• http://www.bluesapphirecreations.com ankurchaudhary

    Great article David! A question though – what if Google also identifies the top offenders (for the want of a better word) for certain search categories and reduce the domain or authority impact for pages coming from them? I am sure the algorithmic changes somehow try to take care of this but wouldn’t having a small (thence manageable) index of sites like eHow and Mahalo help the search engine provide better results. That said, the question of web neutrality is again daunting.

    On second thoughts, isn’t almost every objective parameter grounded in some heuristic subjectivity?

  • dstiehr

    Getting rid of the “top 20 spam sites” doesn’t fix the problems by a long shot. Search “dishwasher repair” on Blekko, and the very first result that comes up is http://www.dishasher-repair.org – a link farm!

    Try it for just “dishawasher” and you get http://www.dishwasherpete.org – a parked domain! Other results include a Wikipedia listing (in case I’m confused on what a dishwasher is, I guess), a howstuffworks article (shouldn’t this be lumped in with eHow?), food recipes, a recall article, something from a video game site, and, well I’m going to stop typing because you can run the query yourself.

    I took the dishwasher theme from the famous Paul Bedrosky article about how poor Google’s results were when he needed a new dishwasher, but I’d imagine this could be replicated across many different search themes. What is manually-curated search doing to help someone on these two very common queries?

    How are those results any better than eHow and the other Spam sites that have been removed? And if Blekko wants to say these results are a work in progress, then they should stop the PR attacks until they have their own house in order.

  • http://www.pbm.com/~lindahl/ Greg Lindahl

    @dstiehr Thanks for pointing out those spam sites. Did you try the suggested slashtag /diy? What do you think of those results?

  • http://seotrainingdojo.com David Harry

    @ankurchaudhary – I think of how one decides who ‘top offenders’ are. In the web spam world these are generally the more blantant offenders; cloaking, dodgy link building, automation etc. When it comes to content, however weak, it’s more about search quality. There are lots of sites out there with weak content, but we’ve never called that spam. Just a bad result. To weaken (legitimate?) en entire domains authority because of a subjective judgement that ALL their content is weak, seems troublesome. And yes, lol, as Rich pointed out, there is going some be some subjectivity regardless.

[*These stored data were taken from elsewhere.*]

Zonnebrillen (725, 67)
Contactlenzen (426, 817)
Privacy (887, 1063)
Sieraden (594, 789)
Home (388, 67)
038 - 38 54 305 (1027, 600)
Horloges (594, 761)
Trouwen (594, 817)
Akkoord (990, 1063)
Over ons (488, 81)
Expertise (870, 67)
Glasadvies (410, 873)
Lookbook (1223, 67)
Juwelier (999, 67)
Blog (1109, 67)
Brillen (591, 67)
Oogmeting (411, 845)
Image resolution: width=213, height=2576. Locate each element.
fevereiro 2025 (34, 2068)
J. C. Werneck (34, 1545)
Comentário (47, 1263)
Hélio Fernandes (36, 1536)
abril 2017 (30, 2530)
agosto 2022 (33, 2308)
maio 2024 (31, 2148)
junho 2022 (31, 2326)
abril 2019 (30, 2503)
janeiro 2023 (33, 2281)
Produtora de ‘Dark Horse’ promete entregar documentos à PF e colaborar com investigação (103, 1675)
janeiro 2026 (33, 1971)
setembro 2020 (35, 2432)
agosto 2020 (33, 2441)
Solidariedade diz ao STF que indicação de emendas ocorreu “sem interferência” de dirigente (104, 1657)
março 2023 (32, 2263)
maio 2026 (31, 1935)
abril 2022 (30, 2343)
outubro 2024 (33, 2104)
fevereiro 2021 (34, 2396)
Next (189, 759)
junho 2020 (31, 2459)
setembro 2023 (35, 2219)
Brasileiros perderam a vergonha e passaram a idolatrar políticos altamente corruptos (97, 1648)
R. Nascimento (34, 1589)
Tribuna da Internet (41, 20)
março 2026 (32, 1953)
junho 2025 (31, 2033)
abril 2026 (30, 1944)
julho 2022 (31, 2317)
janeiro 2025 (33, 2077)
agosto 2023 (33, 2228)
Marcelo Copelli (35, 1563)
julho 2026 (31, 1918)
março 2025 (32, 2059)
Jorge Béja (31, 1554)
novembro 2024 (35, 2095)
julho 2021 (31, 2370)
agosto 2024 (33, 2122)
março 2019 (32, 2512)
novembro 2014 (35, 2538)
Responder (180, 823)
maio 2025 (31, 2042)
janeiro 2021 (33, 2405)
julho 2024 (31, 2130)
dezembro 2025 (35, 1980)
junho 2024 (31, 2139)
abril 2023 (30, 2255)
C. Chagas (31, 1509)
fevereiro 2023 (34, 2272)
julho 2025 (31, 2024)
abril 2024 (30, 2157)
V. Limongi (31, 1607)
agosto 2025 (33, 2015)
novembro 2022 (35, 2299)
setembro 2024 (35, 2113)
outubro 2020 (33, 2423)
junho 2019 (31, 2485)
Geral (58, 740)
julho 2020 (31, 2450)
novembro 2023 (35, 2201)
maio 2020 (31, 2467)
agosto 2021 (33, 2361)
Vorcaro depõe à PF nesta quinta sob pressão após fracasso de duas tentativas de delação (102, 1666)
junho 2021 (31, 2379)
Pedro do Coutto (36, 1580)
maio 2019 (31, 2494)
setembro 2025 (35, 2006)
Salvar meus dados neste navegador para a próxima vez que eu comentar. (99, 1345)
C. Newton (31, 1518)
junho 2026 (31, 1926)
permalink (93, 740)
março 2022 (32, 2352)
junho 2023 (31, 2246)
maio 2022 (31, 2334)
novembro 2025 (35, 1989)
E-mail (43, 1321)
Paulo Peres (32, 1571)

    @dstiehr – once more, this is what I feel is the never ending problem. Instead of dealing with relevancy isses, we keep seeing band-aid solutions to the problem. Furthering this problem is the difficulty in getting users to interact or give explicit signals in general.

    I spent some time looking around some of these ‘content farms’ and not all the information is useless. It’s jutst apparent that the collective domain authority is increasing scoring for pages that don’t likely warrant the ranking from a relevance perspective.

    @Greg – nice of U to drop in. I’d love to talk sometime about implicit/explicit signals. I love what you guys are trying to do, but it seems a shift in searching behaviour might be a problem (large scale). Hopefully everyone (search engines) can work towards better relevance.

  • http://www.bluesapphirecreations.com ankurchaudhary

    @David: I completely agree with your assertion but wouldn’t the threat that their impact/authority in the search results might be reduced if they have weak content quality coerce websites like eHow and Mahalo to work harder on quality management :-)

    May be just a bluff by Google would clean the web in unprecedented ways ;-)

  • http://www.pbm.com/~lindahl/ Greg Lindahl

    @David: Sure, I’d love to talk about implicit/explicit signals – a very important topic in search these days!